I like your style ;) How long do you make these for though? I dont want someone swiping my site.

Yes, that is a GREAT thing, but here is the deal..... let's say I join your program as an affiliate and in the Affiliate Terms and Conditions (yes, I actually read those :winkwink: ) it states that I AM NOT allowed to post links on any "password trading sites, warez sites, etc." otherwise my affiliate account will be terminated and I will not be paid. Well. that means that I cannot go to my friends that own the password trading sites and tell them to pull the links to your site and put up our own "marketing" links or I will risk getting banned by you as an affiliate and I won't make any money..... (I hope I am making sense so far?)




This is one of the forms of "marketing" that I am talking about. However, without the Site Admin's prior approval you will either get banned very quickly for doing this or develop a reputation as a scammer.


Bottom line: If program owners would just authorize people like me to make deals with these types of sites, it would work out well for everyone involved (except the people looking for free passwords :winkwink: ); instead of just forbidding people to even deal with them.

Hit me up on ICQ.

One problem with making free passwords and posting them though is that people who are savy enough to find free porn passwords are also savy enough to download your entire site and possibly mirror it for their network of friends...

A lot of big name sponsors apparently don't care because they have been using this advertising tool for years... So it apparently is working out for them.

How long do you make them for? Depends... how long do you want to keep tricking people into coming in? You can make 20 accounts and then rotate them by sets of 5... to try and keep the surfer from realizing the same 5 accounts keep getting posted... Activate them and I am sure proxy pass will close them within an hour or two of use... Which is when the advertising starts...
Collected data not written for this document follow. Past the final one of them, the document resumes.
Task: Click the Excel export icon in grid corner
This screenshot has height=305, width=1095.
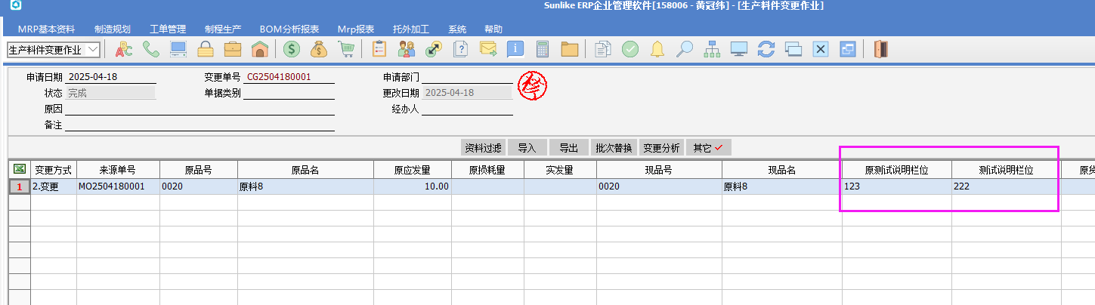Action: (20, 169)
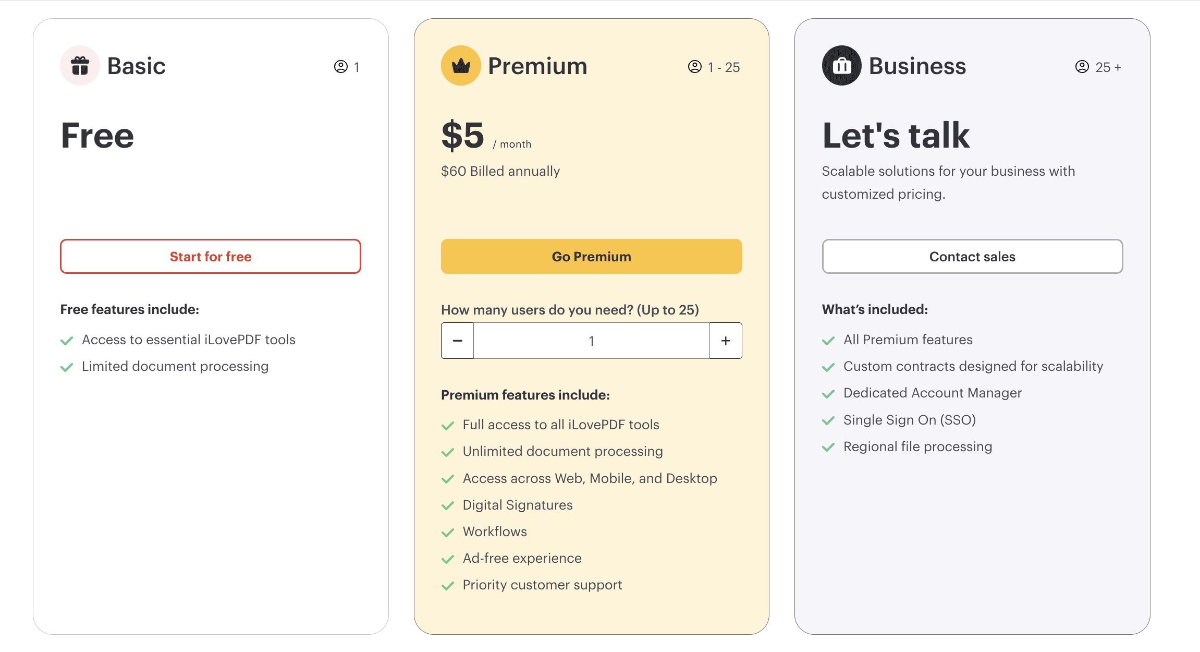Click the green check next to "Single Sign On (SSO)"
Viewport: 1200px width, 652px height.
pyautogui.click(x=828, y=420)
I think ppl from xxxpassword forums dont buy anyhting, they expect porn for free, why bother promoting there?
And you will be exposing your site to some crackers, slowing down your server with they're attacks,etc.
but its up to you..

my 2cents

This is a VERY common misconception in this industry. First, it's not that people on pass sites don't buy anything; but why buy something if you can get it free? Also, regarding "exposing your site to some crackers"..... you don't think that you're already vulnerable? All I have to do is go to any one of those boards and say "does anyone have a working login for blahblah.com and within minutes your server is under attack.... this is the same thing their members do. It's not a matter of "If I ignore them, they won't try to crack my site". Conversely, if I made a deal with them not to allow your site to be posted or requested, none of their crackers would attempt to attack your servers.

Amy,
you can do everything everyone recommends and more and still have passwords get out. Its just how things go. Nothing is 100% secure, but the more secure you try to make your site the more you inconvience your customers. I like to keep things as simple as possible for my members.

There are lots of ways to fix your problem, last week I had about 40 passwords out, they were killed pretty quickly, I researched my logfiles and found they were comming from a couple of msg boards. so I went to the boards to see what was going on there and found they were pay to view boards. These guys had to be newbies, one was using paypal to collect his money, the other storm pay, the paypal one I had shut down the same day, storm pay, it took several days for their pay section to get shut down.

if passwords are only a slight inconvience to you you may not want to increase security and go after the places posting your passes. Its just a technique, everyone has their own way of doing things, but after almost 9 yrs, I am pretty used to it password traders so they dont bother me much. You have lots of options.

Make sure any PHP programs you are using are updated, check your directory that holds your .htpasswd file for any strange php files, one in particular is called help.php, it will allow them to create users (or do pretty much anything to your server).

If you are using a forum, don't use FreePHBB, use vBulletin and again make sure it's the most recent version.

Plus all the other shit other people have said.